In Italy, there is a class of dishes (some sweet, some savory) that goes by the name sformato, from the word forma, which means mold or shape. Like frittata, a close cousin, a savory sformato is egg-based, but it is heavier on the vegetables, creamy in texture, baked in a mold, then unmolded (hence the name) before serving.

I make sformati with whatever vegetables I have on hand; in the winter, butternut squash, parsnip, fennel, and cauliflower are favorites. If using a starchy or fibrous vegetable (like the four mentioned above), I find it best to boil the vegetable before puréeing it; watery vegetables such as mushrooms or eggplants do better sautéed fist, then puréed. And while I bake sformati in individual ramekins for company, I usually bake a sformato in one large soufflé dish if it’s just the two of us sharing it. Cast iron or enameled cast iron skillets like the one pictured here are a great baking vessel too. In this case, I serve the sformato still in the skillet or soufflé dish, and it’s so comforting to dig in while the sformato is still hot from the oven!

Serves 2

  • 1 teaspoon unsalted butter
  • 1/4 cup (1 ounce) freshly grated Parmigiano-Reggiano
  • 6 ounces (1 medium) parsnip, peeled and cut into 1-inch dice (weigh after peeling)
  • 1 tablespoon plus 1/4 teaspoon sea salt
  • 1/8 teaspoon freshly grated nutmeg
  • 1/8 teaspoon freshly ground black pepper
  • 2 ounces young goat cheese
  • 2 large eggs
  • 2 large egg whites

Preheat the oven to 375° (preferably set on convection).

Butter the bottom and sides of an 8-inch cast iron or enameled cast iron skillet. Sprinkle the bottom and sides of the skillet with 1 tablespoon of the grated Parmigiano.

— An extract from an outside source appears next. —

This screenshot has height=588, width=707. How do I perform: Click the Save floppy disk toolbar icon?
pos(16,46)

Bring 1 quart of water to a boil. Drop in the parsnip and 1 tablespoon of the salt. Boil 3 minutes, or until the parsnip is fork-tender, then drain and cool under running water. Blot dry thoroughly before proceeding or the sformato will be watery.

Place the parsnip, the remaining 1/4 teaspoon of the salt, the remaining 3 tablespoons of the Parmigiano, the nutmeg, pepper, goat cheese, and whole eggs in the bowl of a food processor. Process until smooth, then transfer to a bowl.

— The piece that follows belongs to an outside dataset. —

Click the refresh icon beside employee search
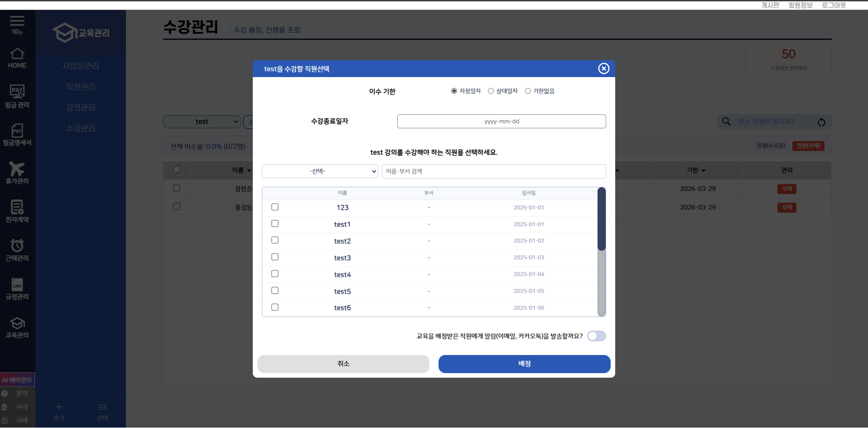Image resolution: width=868 pixels, height=428 pixels. pos(821,122)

In a clean bowl, beat the egg whites with a whisk until soft peaks hold; the whites should hold their shape when the bowl is turned upside down. If they do not hold their shape, beat a little longer. Fold gently into the parsnip mixture, being careful not to deflate it.

Spoon into the prepared skillet. Immediately bake in the preheated oven for 20 minutes, or until golden, set, and puffed. Serve immediately.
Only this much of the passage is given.